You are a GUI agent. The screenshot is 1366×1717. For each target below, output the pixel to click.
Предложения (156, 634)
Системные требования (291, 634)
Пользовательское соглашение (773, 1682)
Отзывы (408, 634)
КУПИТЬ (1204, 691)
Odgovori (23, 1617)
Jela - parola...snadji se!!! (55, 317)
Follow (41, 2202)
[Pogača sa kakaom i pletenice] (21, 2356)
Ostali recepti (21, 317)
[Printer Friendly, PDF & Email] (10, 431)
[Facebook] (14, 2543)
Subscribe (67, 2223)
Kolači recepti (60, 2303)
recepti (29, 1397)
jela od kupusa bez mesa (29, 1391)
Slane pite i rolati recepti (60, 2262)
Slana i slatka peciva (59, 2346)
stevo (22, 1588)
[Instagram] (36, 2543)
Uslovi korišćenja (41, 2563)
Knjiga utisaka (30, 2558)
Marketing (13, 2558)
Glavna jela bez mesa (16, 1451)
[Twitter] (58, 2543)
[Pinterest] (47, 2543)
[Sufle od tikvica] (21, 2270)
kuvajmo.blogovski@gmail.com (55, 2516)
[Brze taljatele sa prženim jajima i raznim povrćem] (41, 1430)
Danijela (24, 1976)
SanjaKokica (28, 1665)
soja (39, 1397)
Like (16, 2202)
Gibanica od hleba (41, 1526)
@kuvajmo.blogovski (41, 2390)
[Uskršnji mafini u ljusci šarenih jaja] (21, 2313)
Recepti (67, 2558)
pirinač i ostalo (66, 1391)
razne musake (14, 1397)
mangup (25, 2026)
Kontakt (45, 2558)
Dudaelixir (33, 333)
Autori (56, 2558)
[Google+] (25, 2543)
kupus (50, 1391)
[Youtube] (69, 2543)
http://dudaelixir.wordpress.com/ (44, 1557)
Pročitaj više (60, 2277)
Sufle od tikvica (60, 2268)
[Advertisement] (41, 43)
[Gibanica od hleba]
---
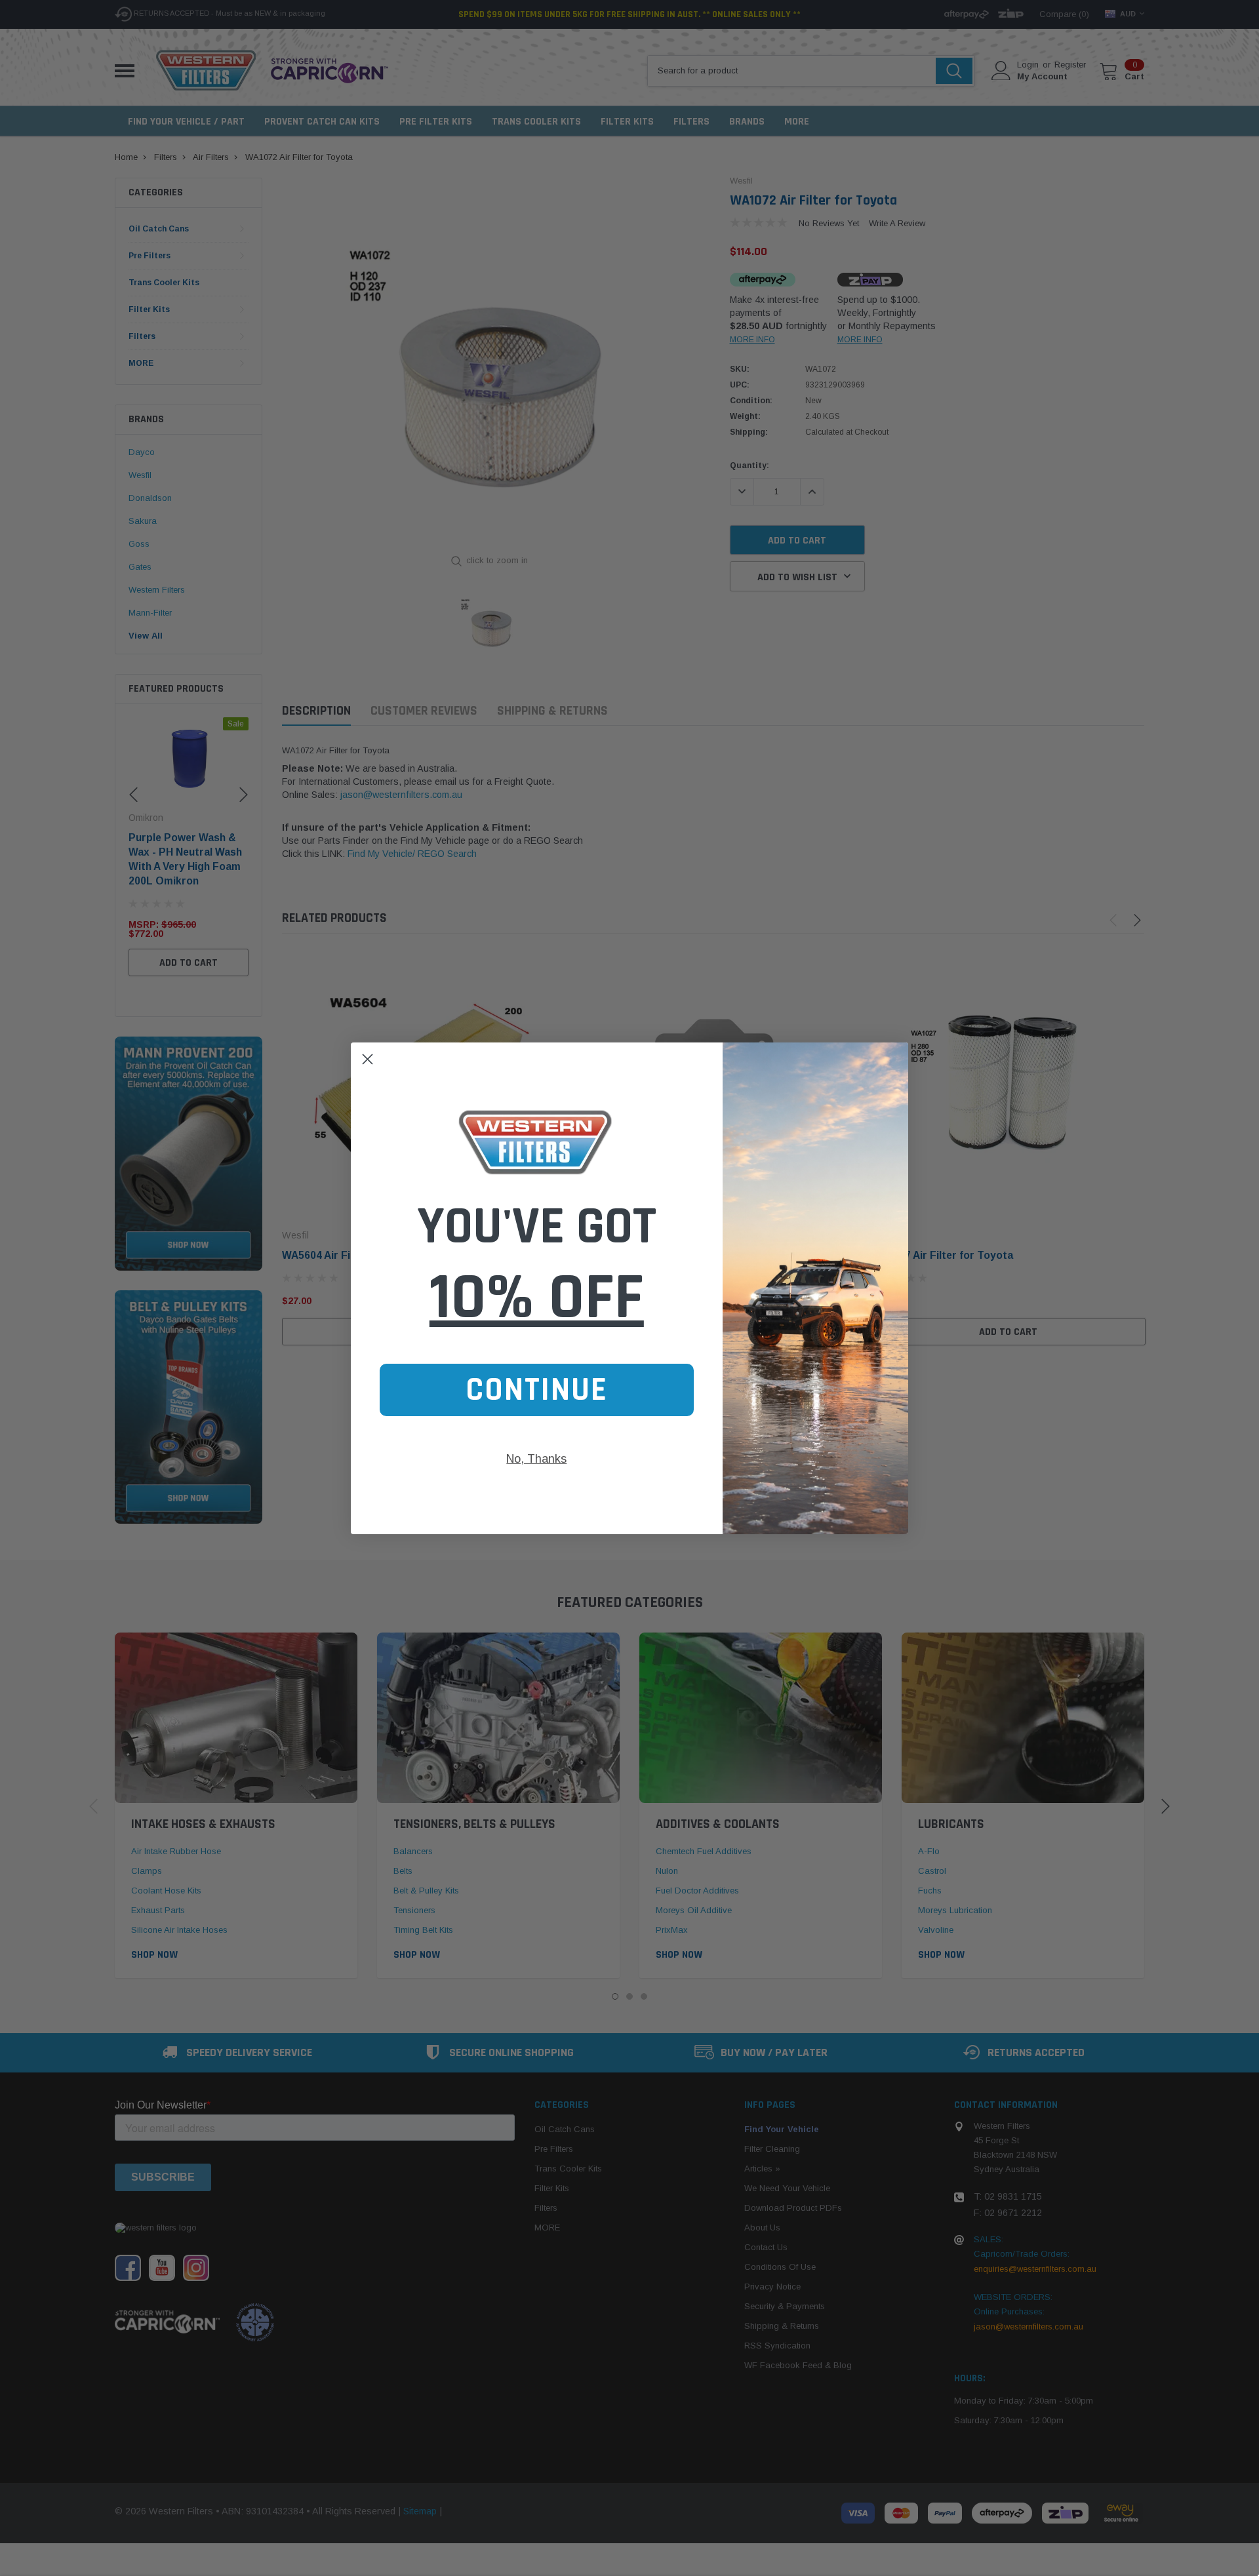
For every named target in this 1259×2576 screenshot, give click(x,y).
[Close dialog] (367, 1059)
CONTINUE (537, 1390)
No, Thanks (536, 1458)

What the task asks: Return, with no change at all, every line in the entries above from the line containing "For every named" through the line containing "No, Thanks (536, 1458)".

Answer to the problem:
For every named target in this 1259×2576 screenshot, give click(x,y).
[Close dialog] (367, 1059)
CONTINUE (537, 1390)
No, Thanks (536, 1458)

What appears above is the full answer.